Isabelle Alfonsi

Co-founder of the Marcelle Alix Gallery

Born in 1979, Isabelle Alfonsi is a graduate of the Institut d'Etudes Politiques de Paris and University College London. In 2009, she co-created with Cécilia Becanovic, Marcelle Alix, a contemporary art gallery located in Belleville (Paris). Since 2014 she has been developing lectures on the lineages of a contemporary queer art, some of which have been performed in drag. Her book on the subject, Pour une esthétique de l'émancipation is published by B42, Paris, in September 2019.

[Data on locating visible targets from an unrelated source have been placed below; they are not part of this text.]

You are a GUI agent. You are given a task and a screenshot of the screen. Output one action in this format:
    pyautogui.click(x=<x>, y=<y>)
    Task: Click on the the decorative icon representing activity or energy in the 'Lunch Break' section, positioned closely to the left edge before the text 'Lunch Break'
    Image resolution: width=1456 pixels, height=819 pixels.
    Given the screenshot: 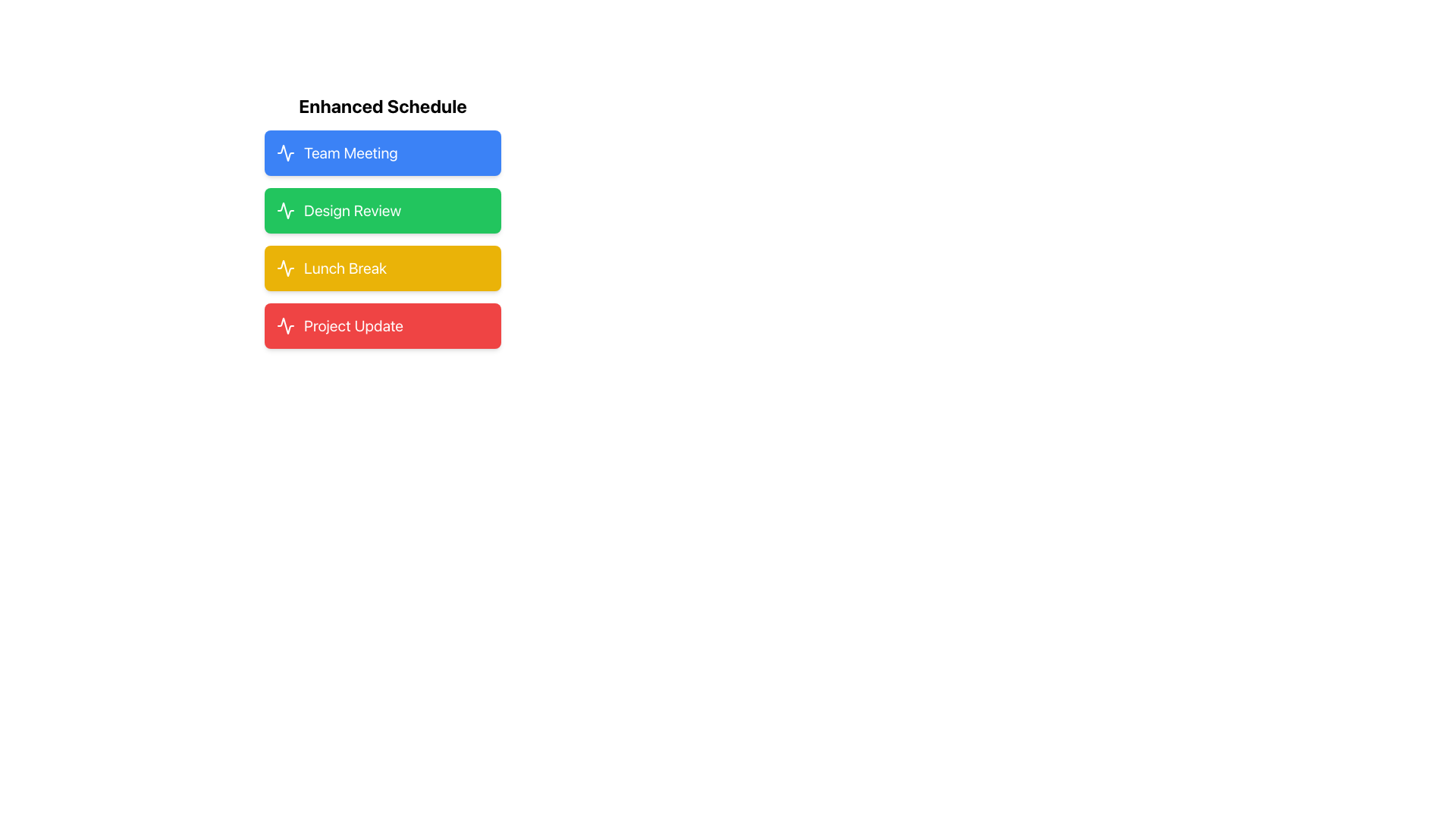 What is the action you would take?
    pyautogui.click(x=286, y=268)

My choice of galleries for the Paris Gallery Weekend is guided by the ardor and tenacity of the gallery owners. I like modest places where the gallery owner and their staff are accessible and quick to talk about what the works and artists do to them, the multitude of affects we go through when in contact with them.

My Paris Gallery Weekend gallery tour would start with the Galerie Zlotowski, one of the emblematic places of these St Germain-des-prés galleries that the world envies us (I like to think so anyway). The perfect hangings and scenography allow to look at each work with the required rhythm and attention. No doubt the exhibition of works on paper by African-American artist Eugene James Martin, who died in 2005, offers Yves Zlotowski, one of my favorite gallerists, the opportunity to elegantly illuminate his work. The biomorphic abstraction developed by the artist since the 70’s seems to me to have produced many emulators today and that is why I am keen to start this mini-course with an enlightening artistic position with regard to the history of art.

The Galerie Isabelle Gounod is one of those places where we like to go to chat and to hear about the latest favorites of the gallery owner. The paintings of Raphaëlle Bertran Pinheiro, a young graduate of the Beaux-Arts de Paris, are among those. They find in Isabelle’s pleasant space, located in the heart of the Marais, the ideal place for a first solo exhibition. I can imagine what inner journeys Isabelle likes to describe to the visitors who cross the threshold of her gallery: the painter’s works offer astonishing associations between symbolist and surrealist inspirations that ultimately evoke multiple contemporary perils.

I would not miss to visit the Peter Kilchmann Gallery this weekend either. Newcomer in Paris and installed in the former space of Art: Concept then Thomas Bernard rue des Arquebusiers, it is well known in Switzerland and internationally for defending a large number of political artists, such as Artur Zmijewski, Maja Bajevic, Javier Tellez or Teresa Margolles. I remember with admiration, during my first visits to contemporary art fairs abroad in the mid-2000s, its demanding stands where video took a prominent place. The exhibition of Adrian Paci, little seen in Paris since his exhibition at the Jeu de Paume in 2013, seems to me a good opportunity to exchange with Peter Kilchmann and his staff of the long road traveled alongside the Albanian artist they represent for 20 years.